== Exercise inputs ==
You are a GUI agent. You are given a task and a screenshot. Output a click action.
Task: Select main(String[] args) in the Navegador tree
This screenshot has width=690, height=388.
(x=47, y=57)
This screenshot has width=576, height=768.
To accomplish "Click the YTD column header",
===
Repeat each entry above exactly as it appears.

Answer to this exercise
You are a GUI agent. You are given a task and a screenshot. Output a click action.
Task: Select main(String[] args) in the Navegador tree
This screenshot has width=690, height=388.
(x=47, y=57)
This screenshot has width=576, height=768.
To accomplish "Click the YTD column header",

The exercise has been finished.